We took US60 out to mile marker 208, where we turned into a place where people used to go shooting (target practice) 20 years ago, including me. Now it is all “civilized” with too many houses and people around, so that is not allowed anymore. Hal and I, however, didn’t go near the sprawling new neighborhood, but turned east on El Camino Viejo, an unpaved road that goes toward Queen Valley.

It’s been years since I’ve been out in that area, and I hoped I’d remember how to get into Queen Valley from El Camino Viejo. It was easy, though, as El Camino Viejo turned right to go back to the 60, and Silver King Rd., which goes into Queen Valley, turned left. It was a super-easy road as well, and it took us to Queen Valley. The road was paved as we passed a golf course (yes they have one of those, and none of them should ever be in the desert) where retired people were playing, and I was glad for our quiet mufflers. I didn’t want them getting annoyed with us.

Soon the road morphed into a narrow dirt road that turned sharply and went up toward the top of Whitlow Dam. There was a gate across the road that actually goes out onto the dam, but I’d been up there before, many years ago, before it was gated. Hal and I kept going on the dirt road we were on, it became Queen Valley Rd., and eventually it turned toward the 60. However, I did not want to go back out to pavement yet, so I found a forest road that I knew I’d seen on the map, FR357. We turned onto it to explore.

It is called Hewitt Station Rd., and it was another easy road. It was very crowded, with trucks parked all along the west side of the road. I didn’t understand why, until I looked closer. Incredibly, it looked like people had set up picnic tables and canopies on the railroad tracks! I think they are unused railroad tracks, but even so. What could possibly be the attraction of doing that? I wondered. Obviously, there must be something I am not understanding because who would go out there and set up a family lunch on some old railroad tracks? One can only imagine.
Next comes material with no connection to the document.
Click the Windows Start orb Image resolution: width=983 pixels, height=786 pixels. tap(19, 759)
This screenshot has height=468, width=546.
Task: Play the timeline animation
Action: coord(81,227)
We kept going north on Hewitt Station Rd., and all along the way, other people were set up for target practice. I know I used to do the same thing, go out in the desert and shoot, but there are too many people around and I wouldn’t do it now. Plus, I never know what kind of crazy people have guns in their hands in such close proximity to us, so needless to say, I rode quickly to get past them.

The road kept going down in elevation, and it was sandy, but not deep. I was looking for another road, FR172, that was supposed to take us on the road to Montana Mountain. It’s a place I want to ride. I asked one of my fellow riders where it was, and to my surprise, didn’t get much information. That makes me so mad, I always help people find new roads to explore. I guess this one was a state secret, even though you can find directions to it on the internet. That’s what I did when I got home, but while I was out there, I did not find it.

FR357 turned east, then, and I started to believe that it was going to loop around and eventually return to the 60. There were residences on this part of the road, and many signs warning people to slow down and stating that there was no shooting allowed. I have enough experience now to know when the road has the look of being used from both ends, and this one looked like it. I soon found that I was right, because the 60 was ahead of me. I was familiar with the staging area that I saw next to the road, and had predicted that was where we were going to come out.

We rode the pavement for a little while, and then we went back on Queen Valley Rd., to Silver King Rd., to El Camino Viejo. I wasn’t quite ready to deal with pavement traffic yet, so we put it off for as long as we could. Later, we made plans to come back and ride the Montana Mountain loop. I think I can find it now, no thanks to people who should have been willing to help me.

After the day was over, I’d had my two days in a row of riding the DR, and I enjoyed it very much. I got home before it got cold, and I’d had a nice day of exploring. No photos to show for it, but I suppose I can get those at a later time. When I got home, I moved the bikes around in preparation for the last day of the weekend when I would take my GS to the other side of town for a breakfast ride.